Introducing the SELECT…INTO OUTFILE statement

Before we jump into the examples, you should have a basic understanding of the INTO OUTFILE clause and how it fits into a SELECT statement. The following syntax shows the elements that make up the clause:

SELECT statement_elements
INTO OUTFILE 'file_name'
[FIELDS
  [TERMINATED BY 'string']
  [[OPTIONALLY] ENCLOSED BY 'char']
  [ESCAPED BY 'char']]
[LINES
  [STARTING BY 'string']
  [TERMINATED BY 'string']];

The SELECT statement itself is shown only with statement_elements placeholder, which represents all the elements that can potentially be included in a SELECT statement, other than the INTO OUTFILE clause. For the most part, you can create just about any type of SELECT statement. The main caveat is that you should not use an INTO OUTFILE clause in a nested SELECT statement because that statement must return its results to the outer statement.

The MySQL documentation also states that MySQL places “constraints on the use of INTO within UNION statements.” Unfortunately, the documentation does not state what those constraints might be. I was able to run a UNION statement that included an INTO OUTFILE clause tagged onto the end of the statement, and it created the file just fine. However, when I placed the clause just before the first FROM clause, I received an error stating that the INTO clause must be placed at the end of the UNION statement, so perhaps “constraints” applies primarily to the clause’s placement.
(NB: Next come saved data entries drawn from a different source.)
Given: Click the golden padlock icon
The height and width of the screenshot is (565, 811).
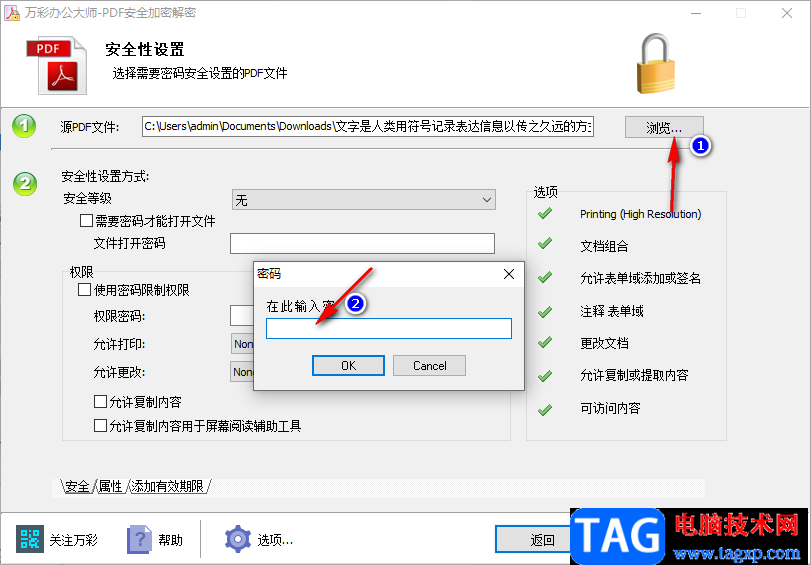Looking at the screenshot, I should click(x=655, y=64).
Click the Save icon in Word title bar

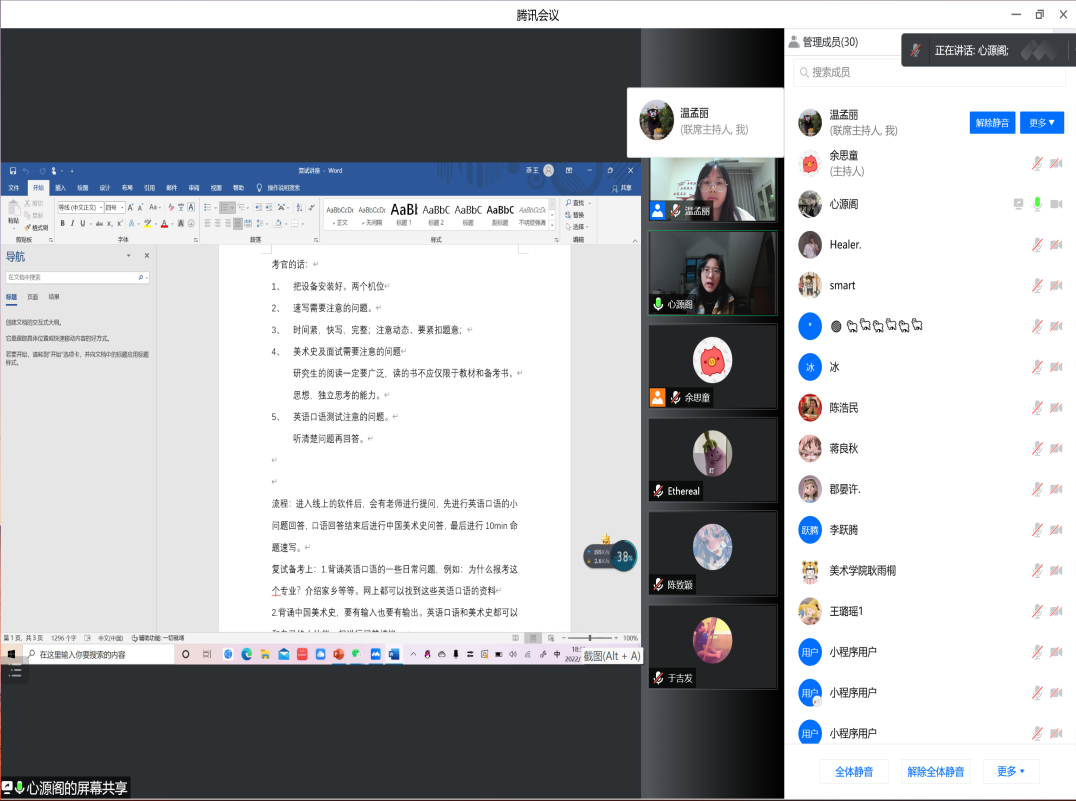pyautogui.click(x=11, y=171)
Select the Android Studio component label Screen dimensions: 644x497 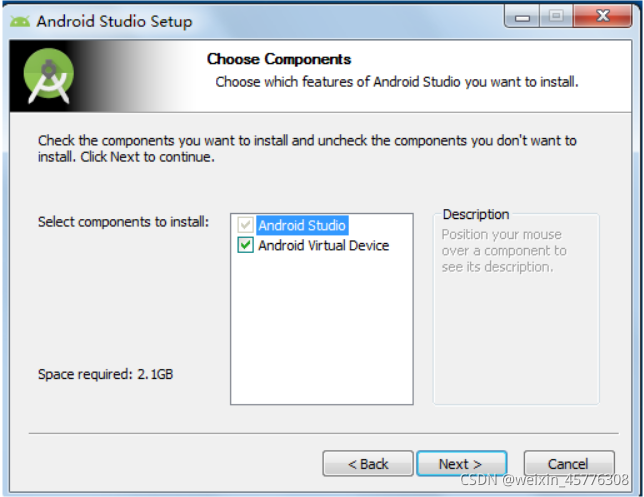(302, 226)
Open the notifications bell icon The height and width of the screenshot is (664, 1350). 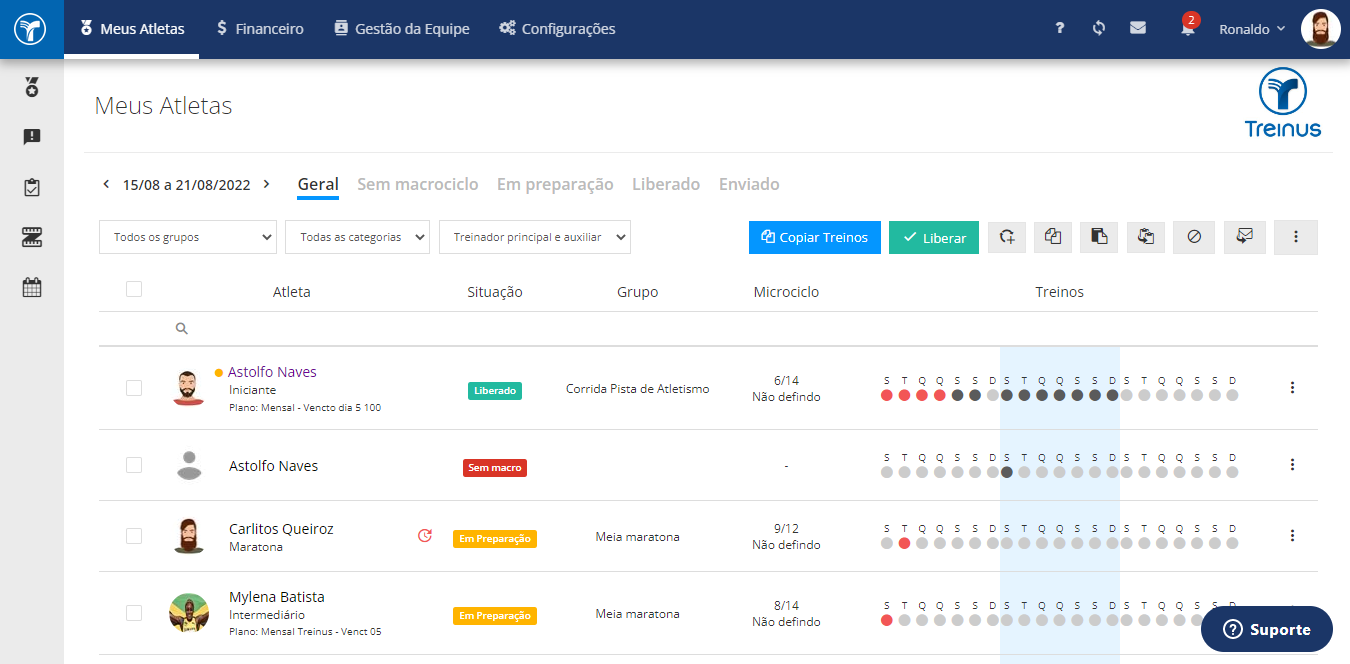click(x=1187, y=28)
In the syntax above, the INTO OUTFILE clause is placed after all the other SELECT statement elements. Strictly speaking, you don’t have to place the clause at the end of the statement (except for a UNION statement or other set operators like INTERSECT and EXCEPT). For example, you can place the clause before the FROM clause or before a locking clause such as FOR UPDATE. According to MySQL documentation, however, the end of the statement is the preferred position. In fact, placing the clause before a locking clause is deprecated as of MySQL 8.0.20, and if you try to do this, you’ll receive a warning message. I recommend that you place the clause at the end of your SELECT statements, as the documentation advises.

Now let’s return to the INTO OUTFILE clause itself. The clause starts by specifying the name of the target file that will hold the result set returned by the SELECT statement. In most cases, this will be a full pathname that points to a location on the MySQL host. If the path is not included, the file will be saved to the folder that holds the database data.

When specifying the INTO OUTFILE clause, you can also include one or more export options, which you define in the optional FIELDS clause and LINES clause. The two clauses are syntactically identical to the ones used for the LOAD DATA statement and work much the same way. The FIELDS clause supports one or more of the following three options:

  • The TERMINATED BY option specifies the string used in the text file to terminate each field. The string can be one or more characters. The default value is \t for tab, which means that tabs are used to separate field values.
  • The ENCLOSED BY option specifies the character used in the text file to enclose all or some values in the text file. If you include the OPTIONALLY keyword, the ENCLOSED BY character applies only to values with a string data type, such as CHAR, BINARY, TEXT, or ENUM. The default value for the ENCLOSED BY option is an empty string, indicating that no fields are enclosed by an ENCLOSED BY character.
  • The ESCAPED BY option specifies the character used in the text file to escape special characters. The default value is a backslash (\), which is used in MySQL to escape special characters, including the backslash itself. Many programming languages also use the backslash to escape characters.

The FIELDS clause is itself optional. If you include it, you must specify at least one of the three options. The LINES clause is also optional. It supports either one or both of the following two options:

  • The STARTING BY option specifies the common prefix used at the beginning of each line in the text file. The default value is an empty string, indicating that no specific prefix is used.
  • The TERMINATED BY option specifies the string used in the text file to terminate each line. The string can be one or more characters. The default value is \n, which refers to a newline character (linefeed). The system on which you’re working might require a different setting. For example, \n works fine on Mac computers, but you might need to use \r\n on Windows system.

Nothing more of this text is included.